Read more: Failing to pay US debt could cause dollar collapse – and seriously erode America’s political and economic power

4. Can McCarthy make a deal?

Many of these concessions are well known, such as allowing a single member of the House to cast a vote to remove him as speaker. But there are many more that remain secret that could influence McCarthy’s decision-making, argued Stanley M. Brand, a law professor at Penn State and former general counsel to the House. These could make it much more difficult to reach a deal with Biden on the debt ceiling.

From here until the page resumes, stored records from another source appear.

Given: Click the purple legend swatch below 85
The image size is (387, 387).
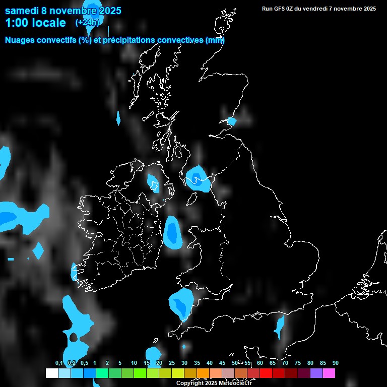Looking at the screenshot, I should coord(316,373).
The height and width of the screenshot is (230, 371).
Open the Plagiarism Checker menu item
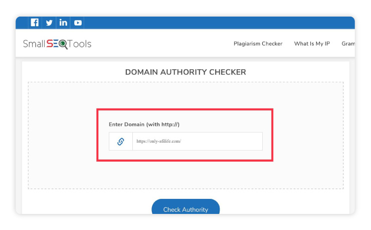258,44
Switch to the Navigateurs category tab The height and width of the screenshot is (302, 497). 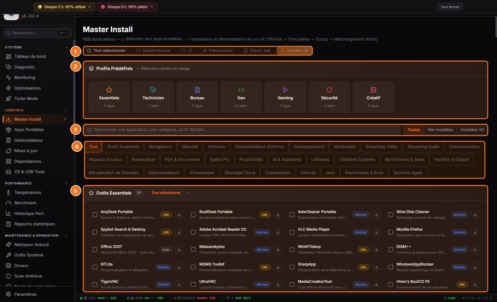coord(160,147)
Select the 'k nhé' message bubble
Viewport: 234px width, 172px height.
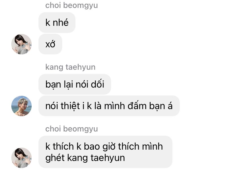[x=57, y=22]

“Some of the new rules that have emerged from McCarthy’s concessions seem to democratize procedures for considering and passing legislation. But they will likely make it difficult for members to get the working majority needed to pass legislation,” explains Brand. “That could make things like raising the statutory debt ceiling, which is necessary to avoid a government shutdown and financial crisis, and passing legislation to fund the government difficult.”

Read more: House Speaker McCarthy’s powers are still strong – but he will fight new rules that could prevent anything from being done

5. The GOP Endgame: A Balanced Budget

Another condition McCarthy agreed to in January is to push for a “balanced budget” within 10 years. His most recent debt ceiling speech made no mention of this, but it is likely that hardliners within his party will continue to demand it, jeopardizing his ability to compromise.

The US government has not had a balanced budget since 2001, the year President Bill Clinton left office. Linda J Bilmesan associate professor of public policy and public finance at Harvard Kennedy School who worked in the Clinton administration from 1997 to 2001 explained how they achieved that rare feat and why it is unlikely to be repeated today.

“In 1997, after the smoke cleared, both the Clinton administration and Republicans in Congress were able to take some political credit for the resulting budget surpluses,” she wrote. “But – crucially – both sides recognized that a deal was in the best interest of the country and were able to line up their respective members to get the votes in Congress needed to approve it. The contrast with the current political landscape is stark.”